**Given text**.
========================================================================

Private First Class Manuel Pérez Jr. (March 3, 1923 – March 14, 1945) was a United States Army soldier who posthumously received the Medal of Honor, the United States' highest military decoration, for his actions in Battle of Luzon during the Philippines campaign of World War II.

Early years[edit]

Pérez was a Mexican-American born in Oklahoma City. As a young boy, he moved to Chicago, Illinois, where he was raised by his father, Manuel Pérez Sr., and his paternal grandmother. There he received his primary and secondary education. He worked for Best Foods before joining the United States Army upon the outbreak of World War II. After his basic training, the Army sent him to paratrooper school.

========================================================================

**Data lines**.
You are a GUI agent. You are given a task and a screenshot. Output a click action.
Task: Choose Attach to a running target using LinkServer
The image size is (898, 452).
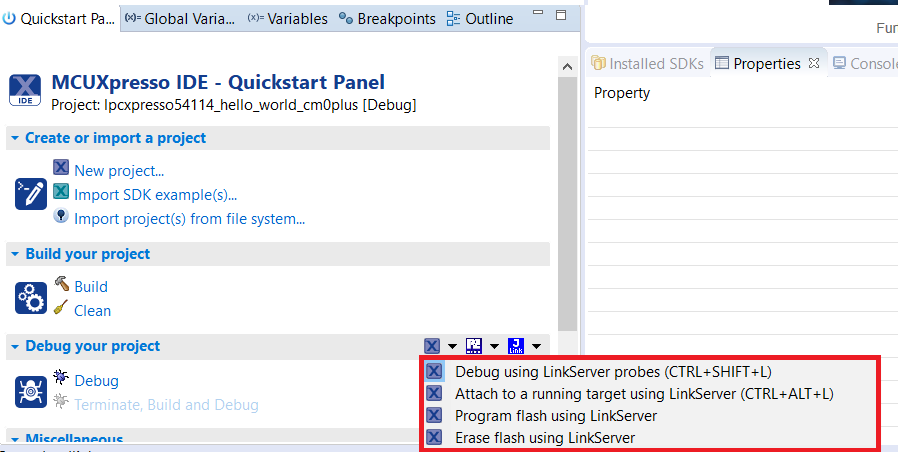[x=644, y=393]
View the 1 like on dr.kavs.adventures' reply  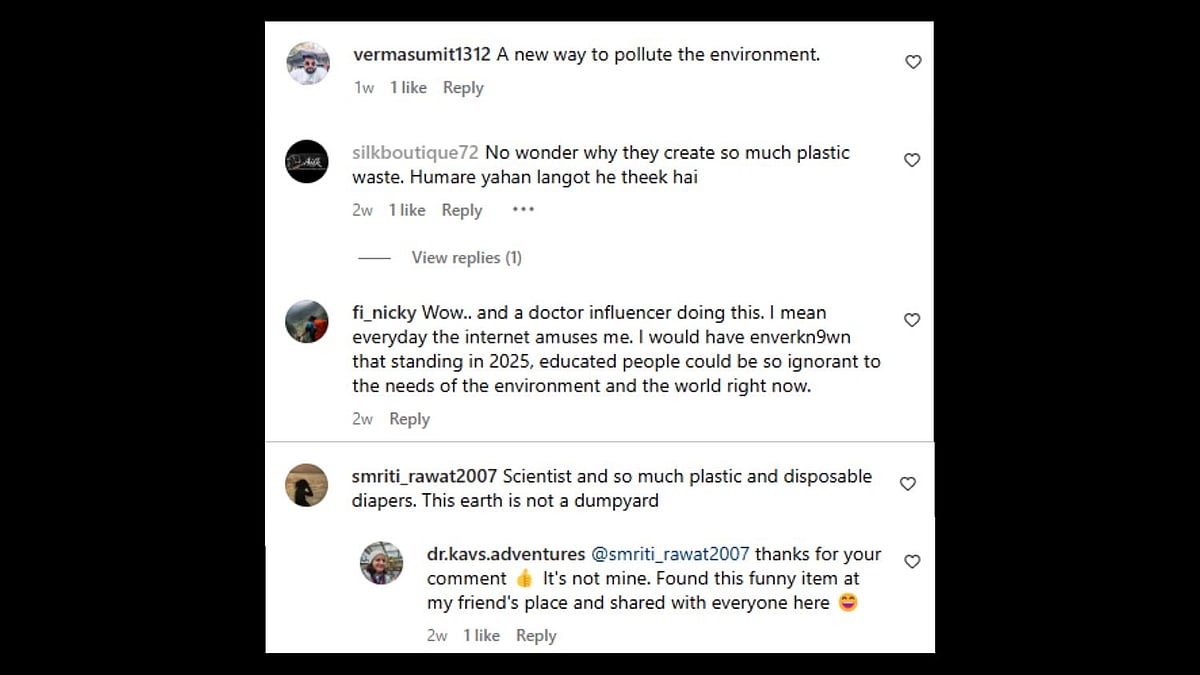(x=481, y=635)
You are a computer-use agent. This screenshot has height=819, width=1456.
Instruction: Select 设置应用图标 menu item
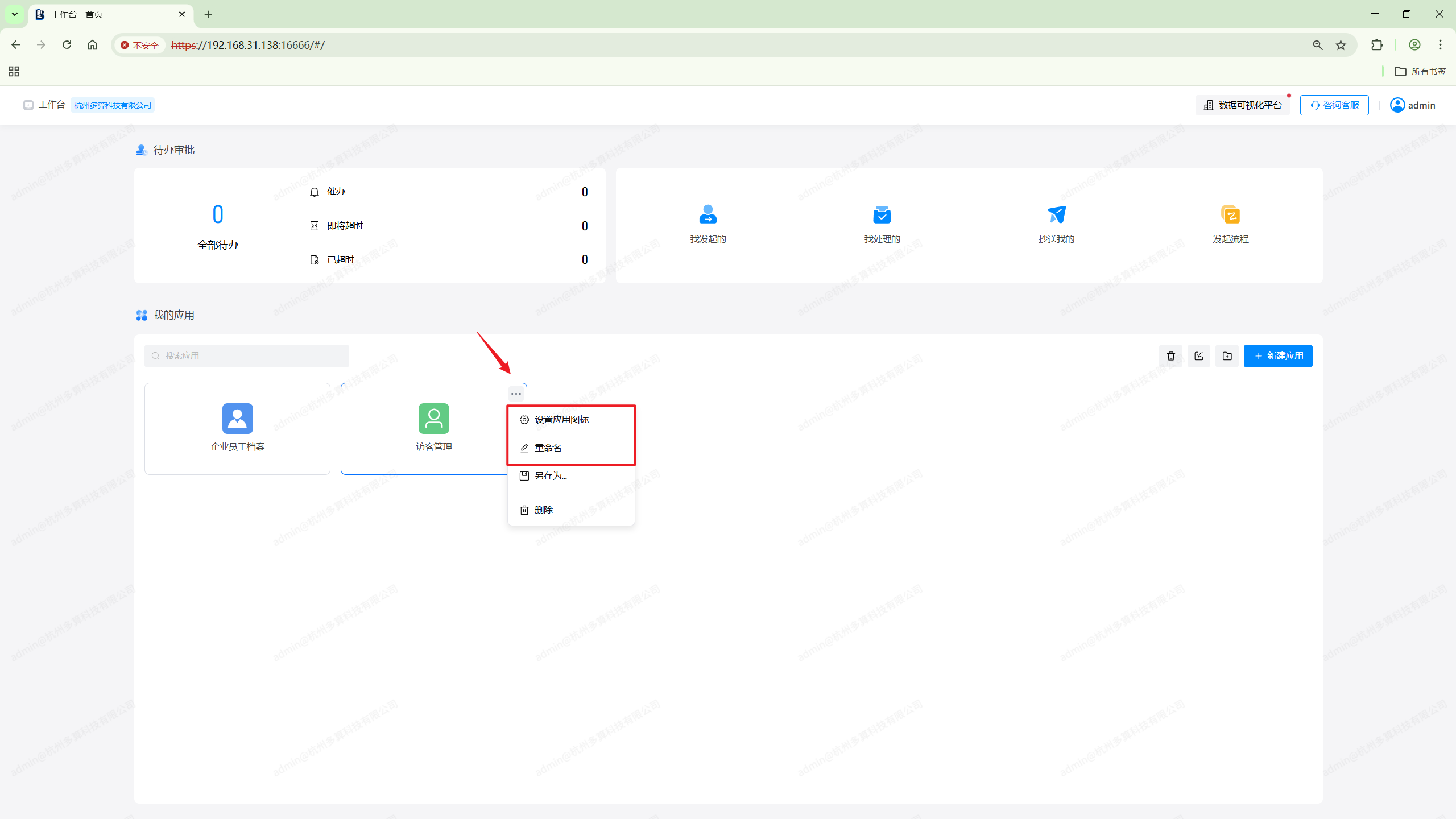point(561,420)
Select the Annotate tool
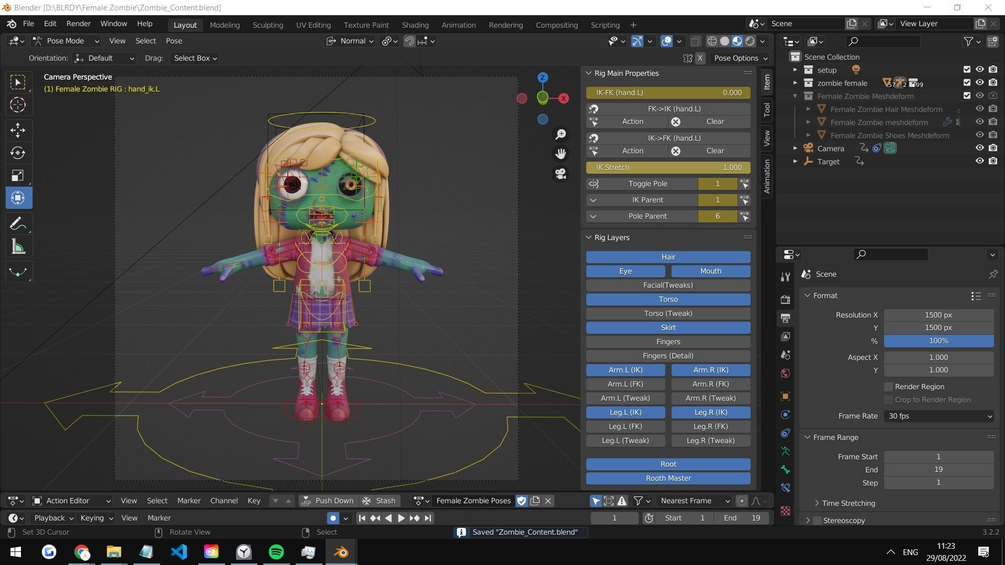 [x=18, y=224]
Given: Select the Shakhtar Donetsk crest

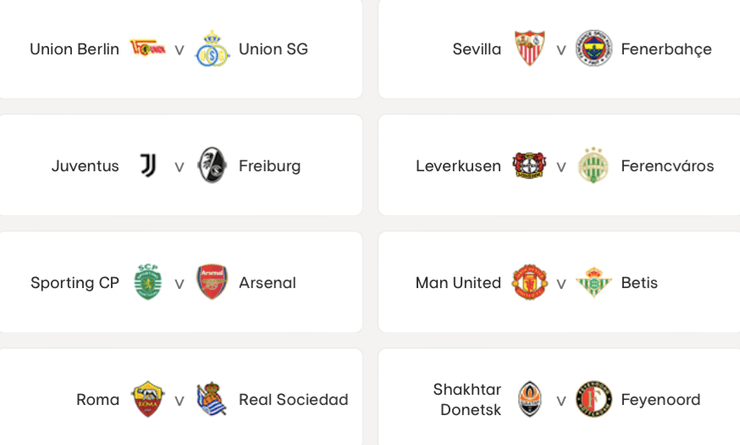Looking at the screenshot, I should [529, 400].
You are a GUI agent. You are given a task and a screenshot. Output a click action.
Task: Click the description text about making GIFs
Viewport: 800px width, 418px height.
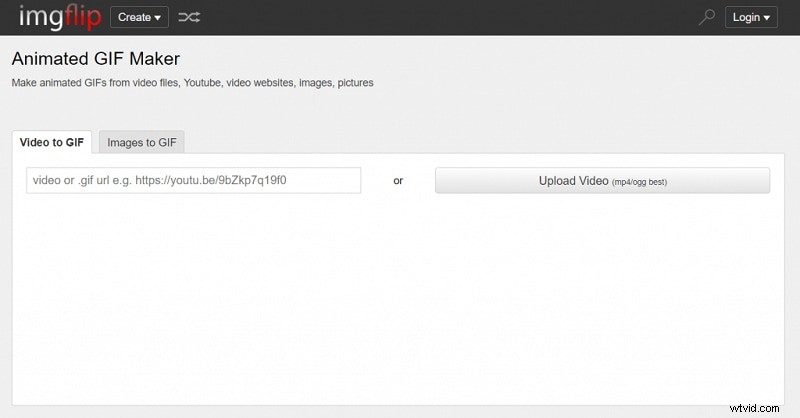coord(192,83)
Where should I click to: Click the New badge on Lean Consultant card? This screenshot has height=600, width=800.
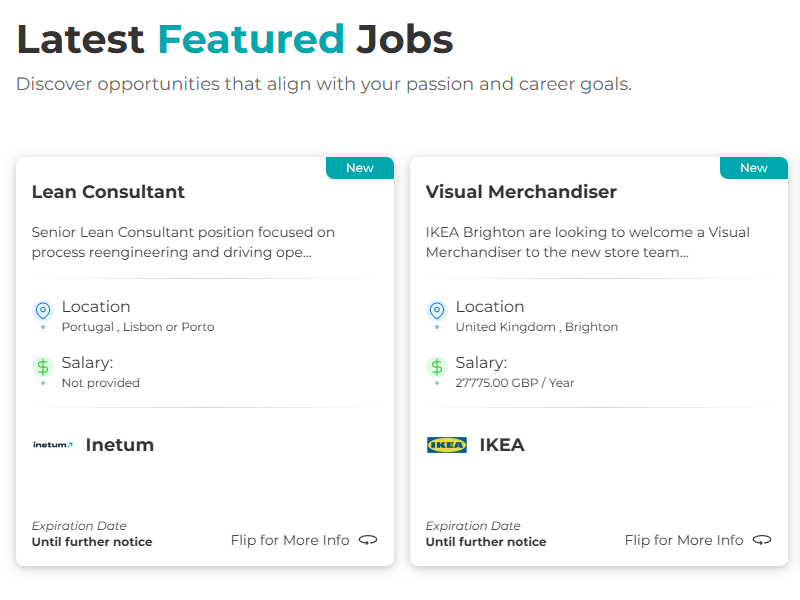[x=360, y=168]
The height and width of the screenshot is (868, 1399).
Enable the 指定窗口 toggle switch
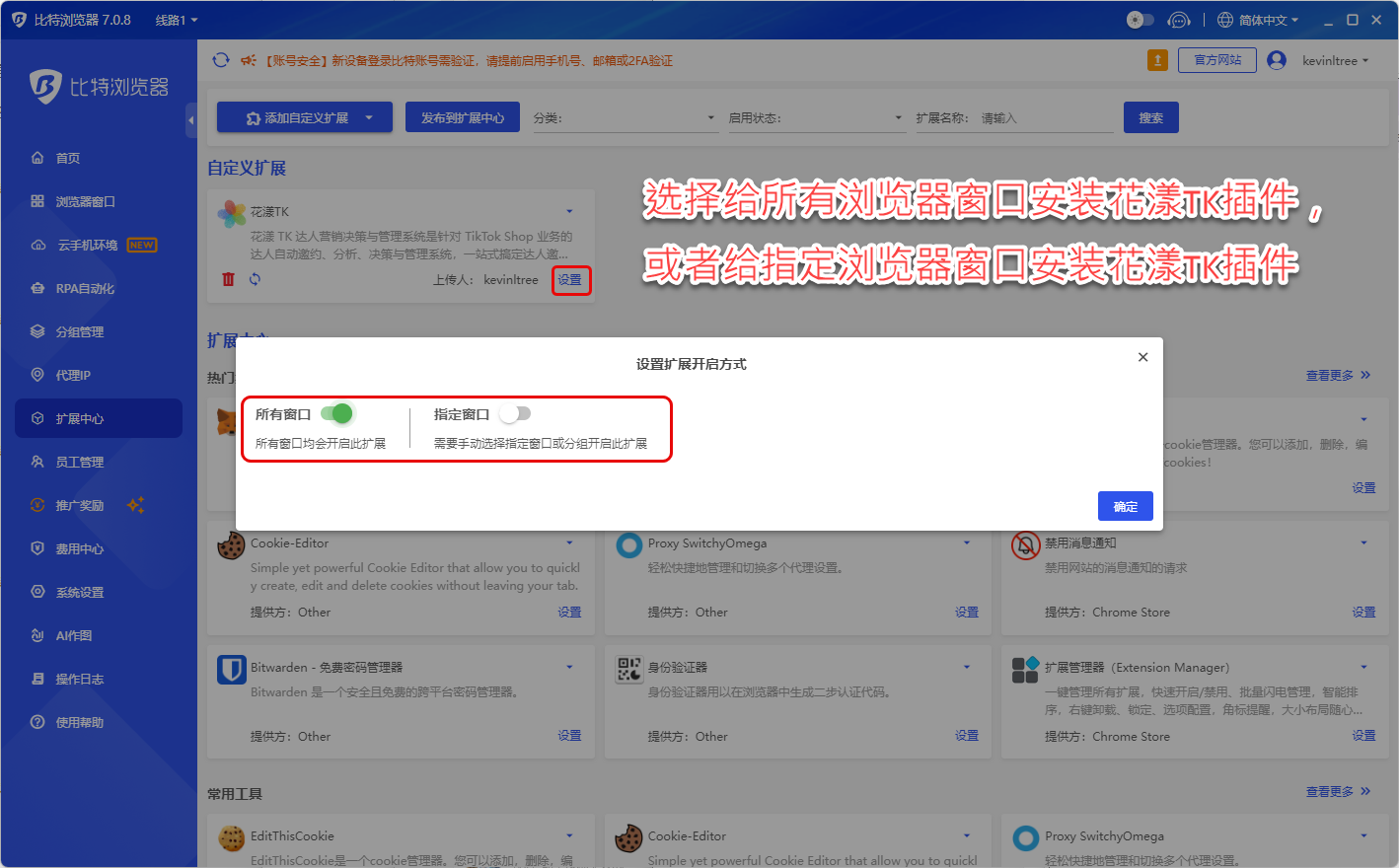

========================================================================

**Work to do**.
According to the Manuel Pérez Jr. text, what company did he work for before joining the United States Army? The data is separate material, unrelated to the text above.

**Task response**.
Best Foods.